Air fryer Parmesan crusted chicken with an ultra-crispy panko-and-Parmesan coating that shatters at the fork. Juicy chicken breasts cook through in about 18 minutes with a deeply golden crust and no deep frying.
Prep Time 15 minutes
Cook Time 18 minutes
Total Time 33 minutes
Servings: 4 servings
Course: Main Dish
Cuisine: Italian-American
Calories: 520

Ingredients
  

Chicken
  • 4 boneless skinless chicken breasts pounded to even thickness
  • 0.25 tsp salt to taste
  • 0.25 tsp pepper to taste
  • 0.5 tsp garlic powder to taste
  • 2 tbsp mayonnaise or Dijon mustard use either
Parmesan crust
  • 1 cup panko breadcrumbs
  • 0.75 cup Parmesan cheese, freshly grated
  • 1 tsp Italian seasoning
  • 1 tsp garlic powder
  • 0.5 tsp smoked paprika
For cooking and serving
  • 0.5 tsp cooking spray generously
  • 1 fresh parsley for serving
  • 1 lemon wedges for serving

Equipment

  • 1 air fryer

Method
 

Prep and preheat
  1. Preheat the air fryer to 390°F. This gets the basket hot so the crust sets quickly.
  2. Season the chicken breasts with salt, pepper, and garlic powder; brush both sides with mayonnaise. Keep the chicken even in thickness for consistent doneness.
  3. Combine panko breadcrumbs, Parmesan cheese, Italian seasoning, garlic powder, and smoked paprika in a bowl. Pressing ensures the crust clings and turns deeply golden.
Coat and air fry
  1. Press the panko-Parmesan mixture firmly onto all sides of each chicken breast. Make sure every surface is coated for maximum crunch.
  2. Place the chicken in the air fryer basket in a single layer and spray generously with cooking spray. Avoid overlapping so air circulates around each piece.
  3. Air fry at 390°F for 16-18 minutes, flipping halfway through, until the crust is deeply golden and the internal temperature reaches 165°F. The crust should look crisp and bronze, with juicy chicken inside.
Finish
  1. Garnish with fresh parsley and serve with lemon wedges. The lemon brightens the Parmesan crust right away.

Notes

For the crispiest, most shatterable crust, press the crumb mixture firmly and make sure the chicken fits in a single layer with space around each breast.
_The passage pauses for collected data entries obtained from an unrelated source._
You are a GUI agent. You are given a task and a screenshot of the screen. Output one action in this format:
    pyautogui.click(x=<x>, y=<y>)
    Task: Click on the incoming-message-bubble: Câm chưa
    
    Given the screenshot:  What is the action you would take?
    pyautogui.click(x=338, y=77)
Refrigerate leftovers in an airtight container for up to 3 days; reheat in the air fryer at 350°F for 3-5 minutes to re-crisp. Freezing cooked chicken is possible, but the crust may soften; thaw overnight in the fridge and reheat in the air fryer. For a lower-fat swap, use Dijon mustard instead of mayonnaise while still pressing the coating firmly.